### [EXERCISE INSTRUCTIONS]
Rewrite the rows below with every "Screen dimensions" changed to "Screen size" and nothing else altered. Omit the pictures.

### [DATASET ROWS]
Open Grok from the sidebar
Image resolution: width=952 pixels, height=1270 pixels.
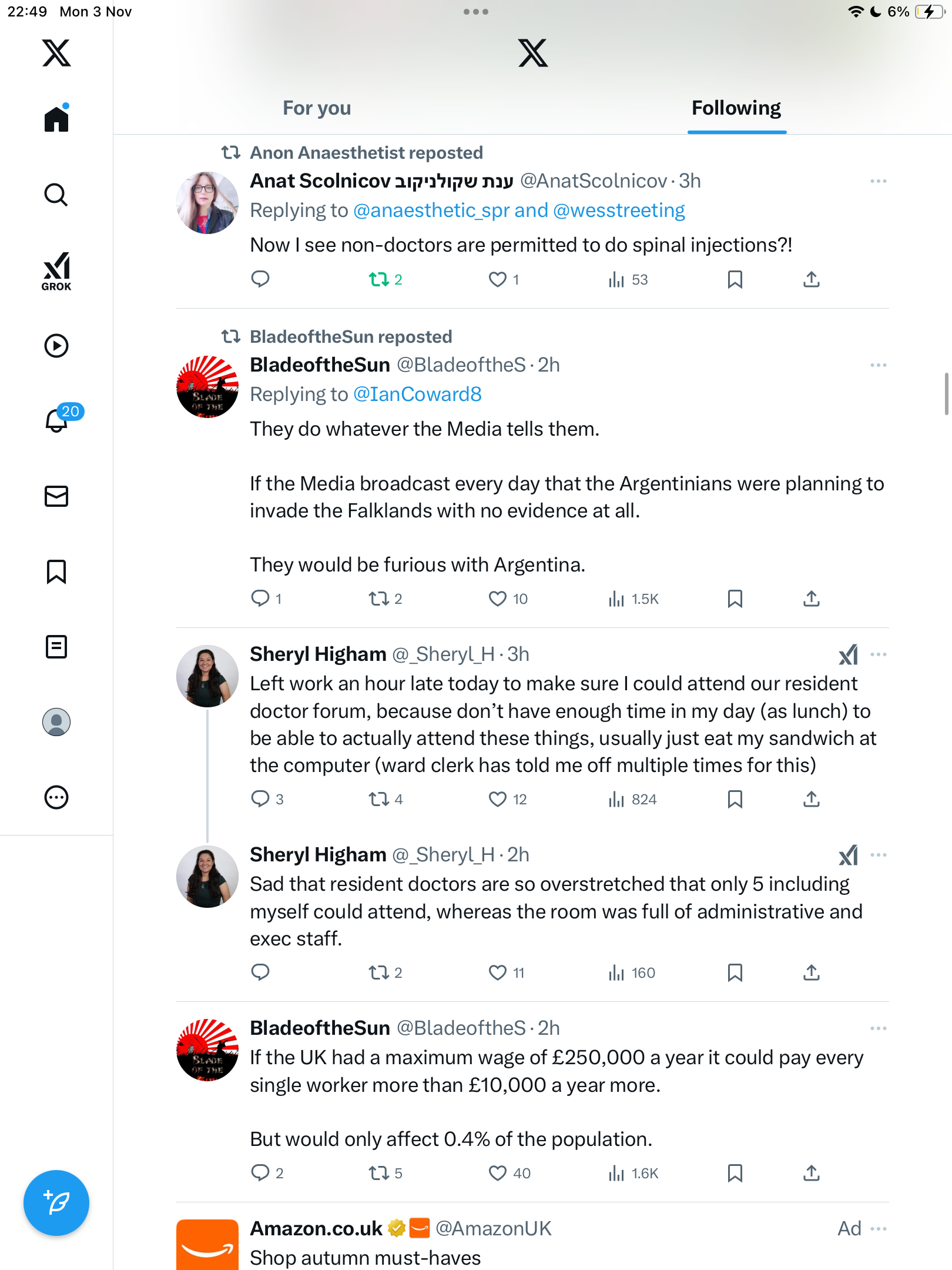pyautogui.click(x=56, y=271)
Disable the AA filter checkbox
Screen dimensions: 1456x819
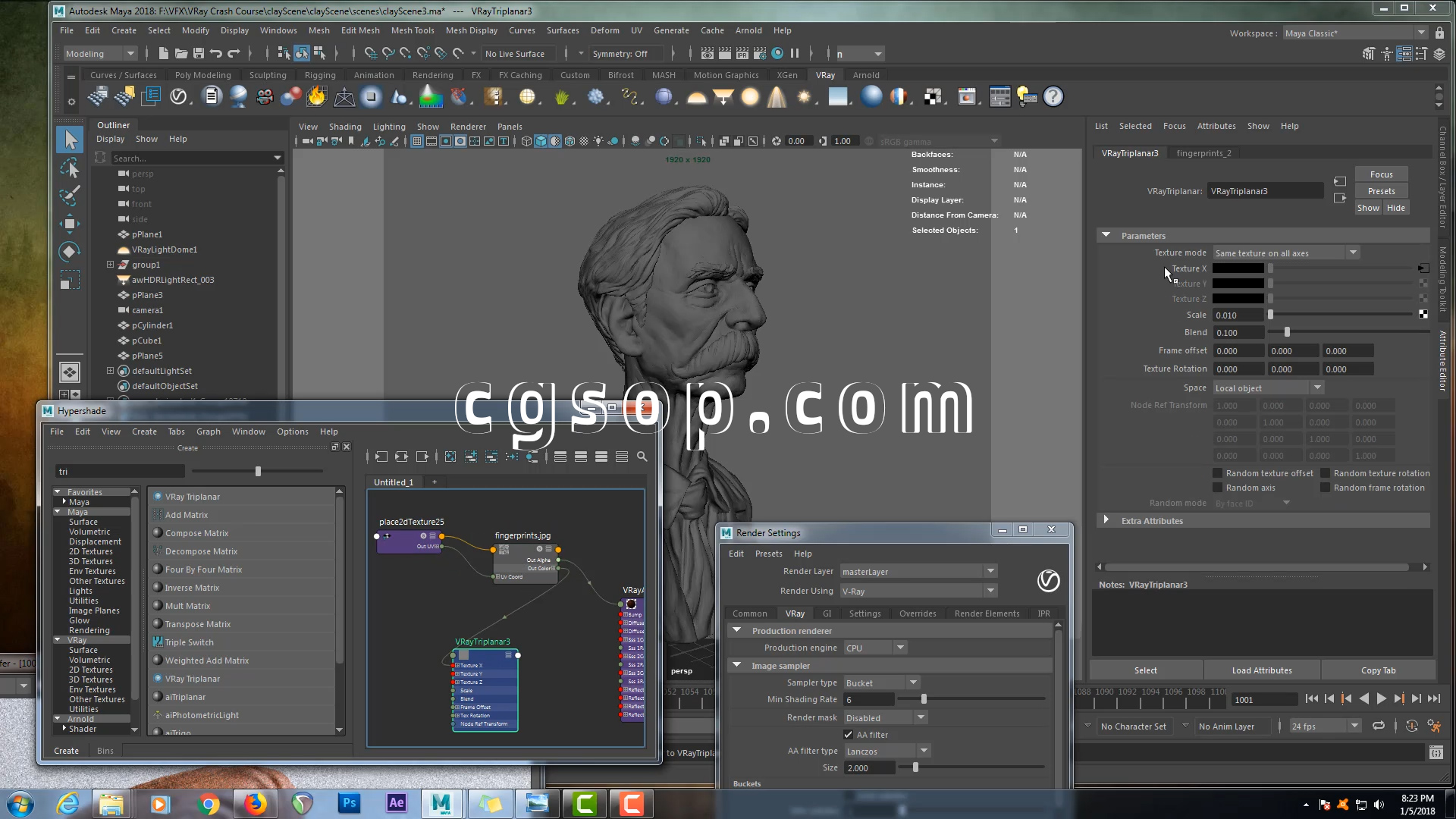849,735
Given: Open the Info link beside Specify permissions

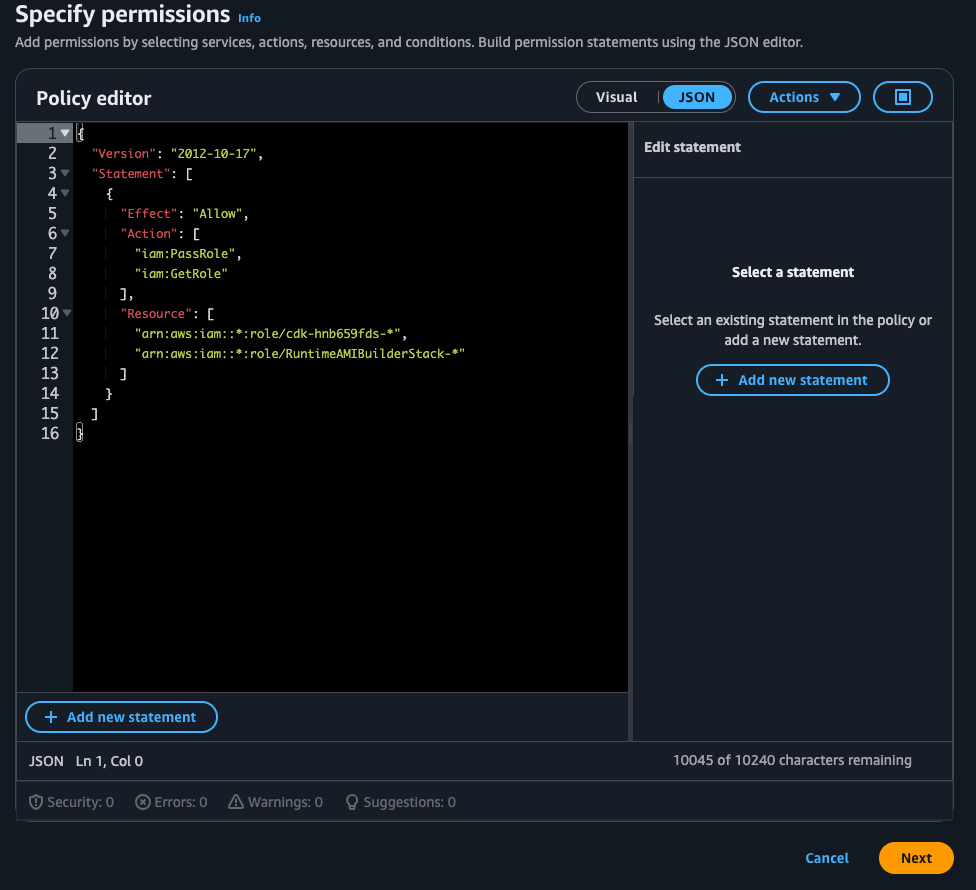Looking at the screenshot, I should click(x=249, y=18).
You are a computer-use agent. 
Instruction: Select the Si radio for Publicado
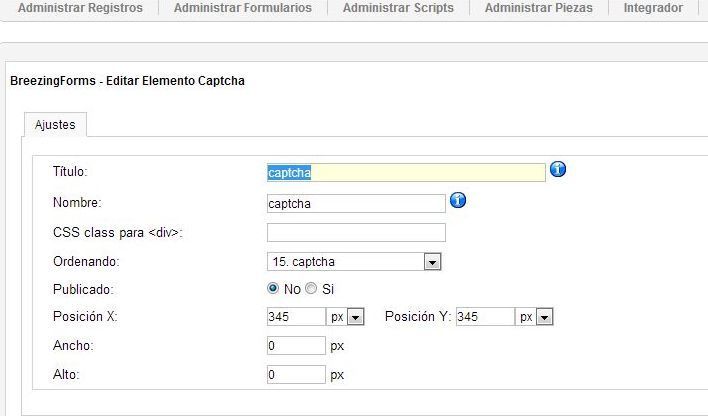pyautogui.click(x=311, y=288)
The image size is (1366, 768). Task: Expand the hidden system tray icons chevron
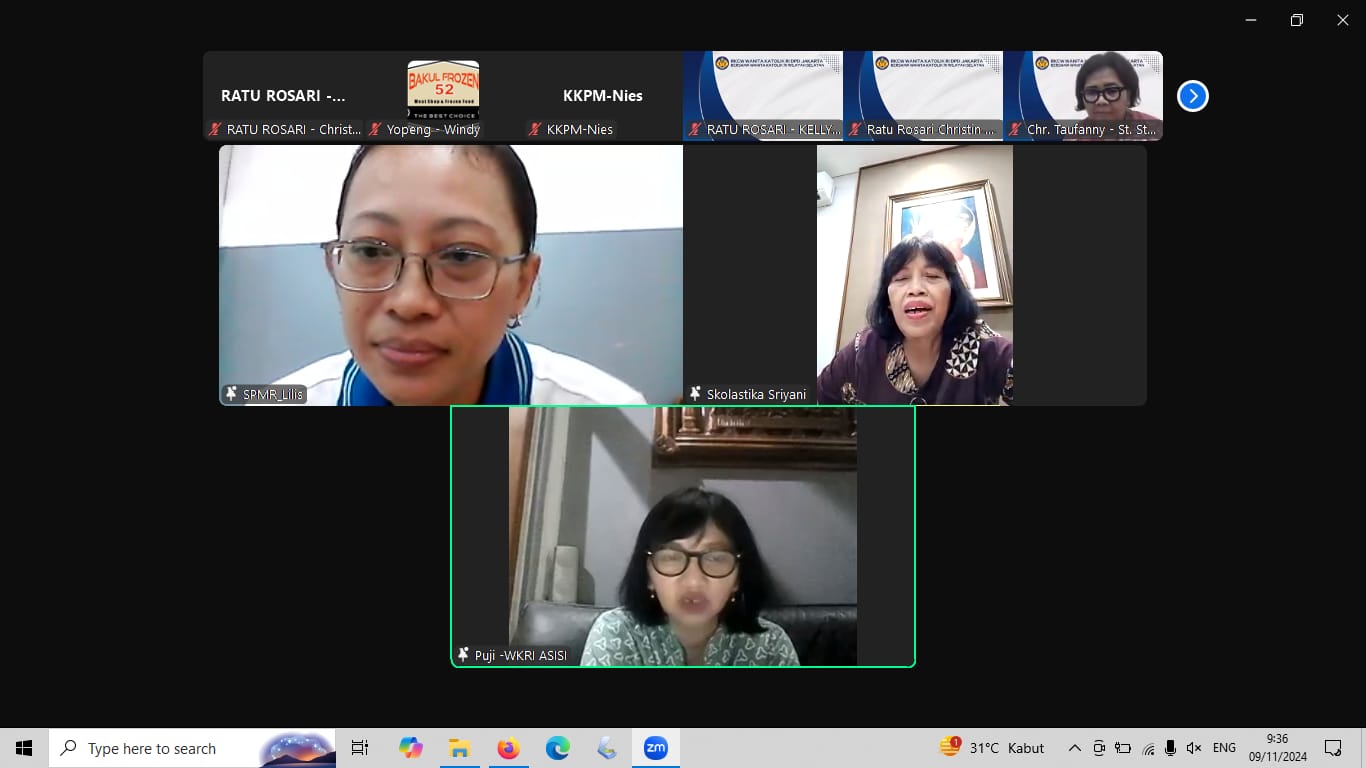(x=1075, y=748)
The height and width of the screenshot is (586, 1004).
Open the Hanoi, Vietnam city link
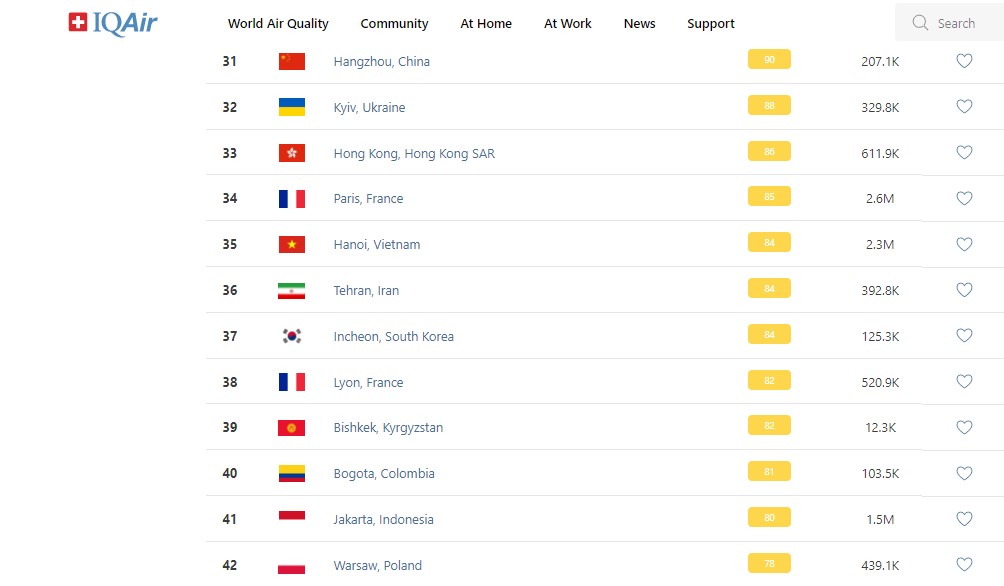[x=377, y=244]
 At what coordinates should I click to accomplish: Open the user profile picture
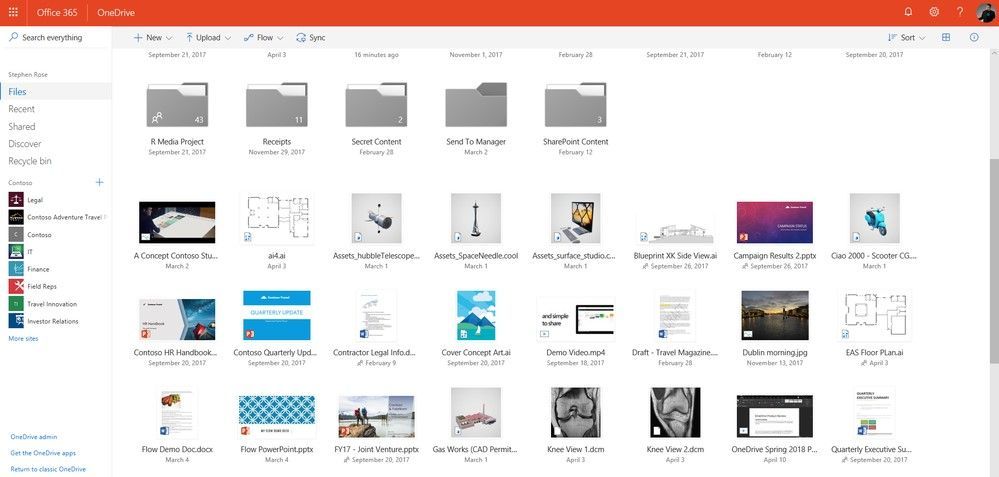(986, 12)
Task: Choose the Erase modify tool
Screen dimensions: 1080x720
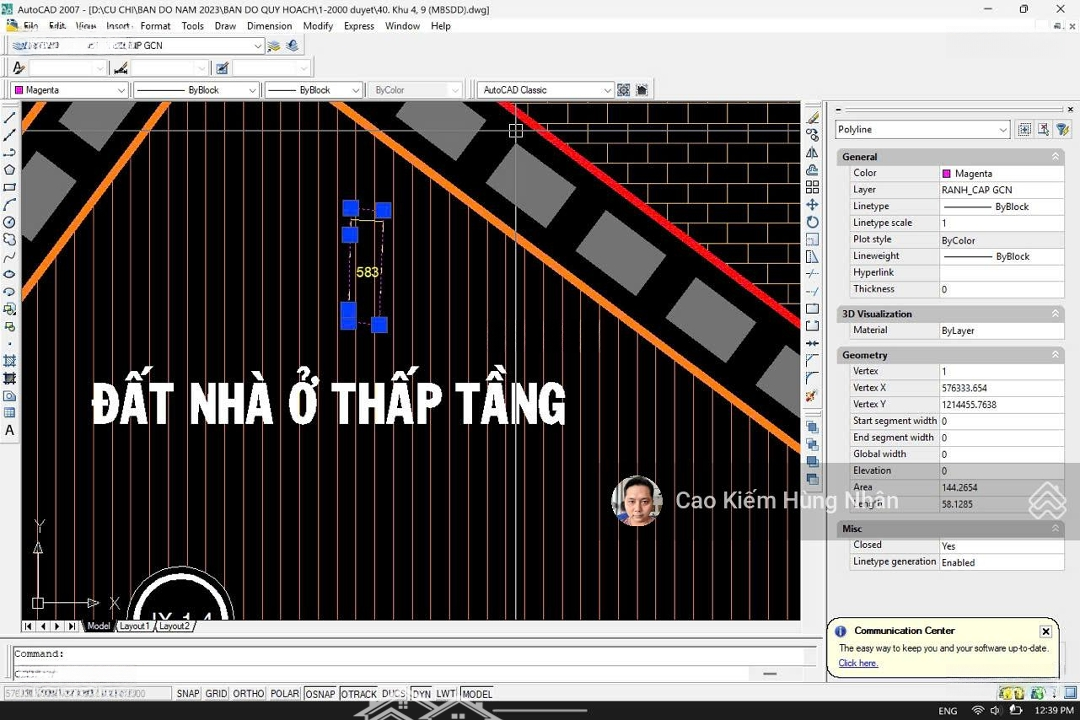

### [SOLVED EXERCISE]
Open Grok from the sidebar
Image resolution: width=952 pixels, height=1270 pixels.
pyautogui.click(x=56, y=271)
Disable the AA filter checkbox
Screen size: 1456x819
849,735
Given: Open the Info link beside Specify permissions

Looking at the screenshot, I should click(x=249, y=18).
You are a computer-use agent. 
Instruction: Select the Si radio for Publicado
pyautogui.click(x=311, y=288)
The image size is (1366, 768). Task: Expand the hidden system tray icons chevron
(x=1075, y=748)
The height and width of the screenshot is (586, 1004).
Open the Hanoi, Vietnam city link
[x=377, y=244]
 At what coordinates should I click to accomplish: Open the user profile picture
(986, 12)
Task: Choose the Erase modify tool
Screen size: 1080x720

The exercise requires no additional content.